**Passage**
━━━━━━━━━━
Mollette v. Portsmouth City Council,
{¶ 16} Upon remand, the Mollettes filed an amended complaint seeking to join the city and the individual members of the city council. However, the amended complaint came more than one year after they initially filed suit. The Mollettes also amended their claim for relief in Count IV, dropping their request for mandamus relief and seeking an injunction ordering the city to comply with the charter and to hold open meetings. The parties again filed cross-motions for summary judgment. The trial court decided that the Mollettes’ amended complaint related back to the filing of the original complaint, and it incorporated and reaffirmed its prior entries concluding that the charter prohibits executive sessions, enjoining the city from recessing into executive sessions, and awarding the Mollettes attorney fees.
C. Mollette III
{¶ 17} The Mollettes now appeal the trial court’s decision to award attorney fees based upon a local reasonable hourly rate rather than a statewide reasonable hourly rate. The city filed a cross-appeal, challenging both the trial court’s *462 decision entering summary judgment in the Mollettes’ favor, and the award of attorney fees.
━━━━━━━━━━
**Data segment**
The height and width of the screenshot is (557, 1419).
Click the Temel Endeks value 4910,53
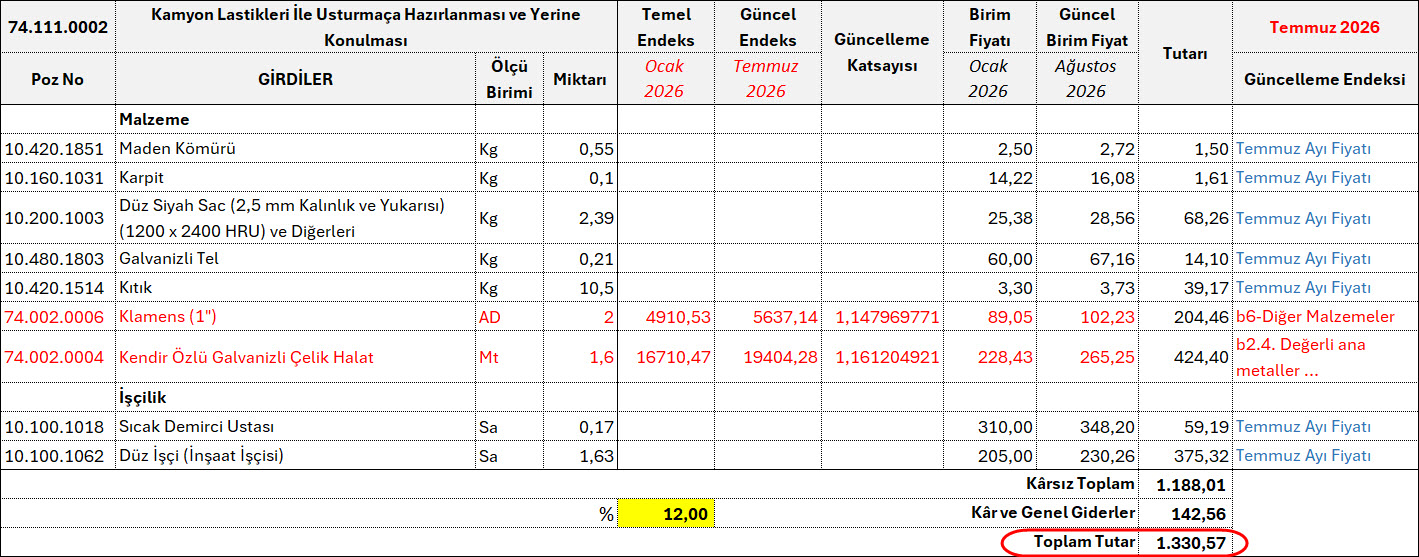pos(665,316)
━━━━━━━━━━
**List of tasks**
[1] Based on the Mollette passage, mark each statement (a), (b) and (c) yes or no, and quote the words of the passage that decide it.
(a) The Mollettes filed their amended complaint within one year of first filing suit.
(b) In Count IV, the Mollettes dropped their request for mandamus relief.
(c) The trial court based the attorney fees on a statewide reasonable hourly rate.
[2] List every ruling that the Mollette passage says the trial court made or reaffirmed after the remand.
The data has no role in this work.

**Expected outputs**
[1]
(a) No: "the amended complaint came more than one year after they initially filed suit."
(b) Yes: "dropping their request for mandamus relief"
(c) No: "award attorney fees based upon a local reasonable hourly rate rather than a statewide reasonable hourly rate"

[2]
- The Mollettes' amended complaint related back to the filing of the original complaint.
- The charter prohibits executive sessions.
- The city was enjoined from recessing into executive sessions.
- The Mollettes were awarded attorney fees.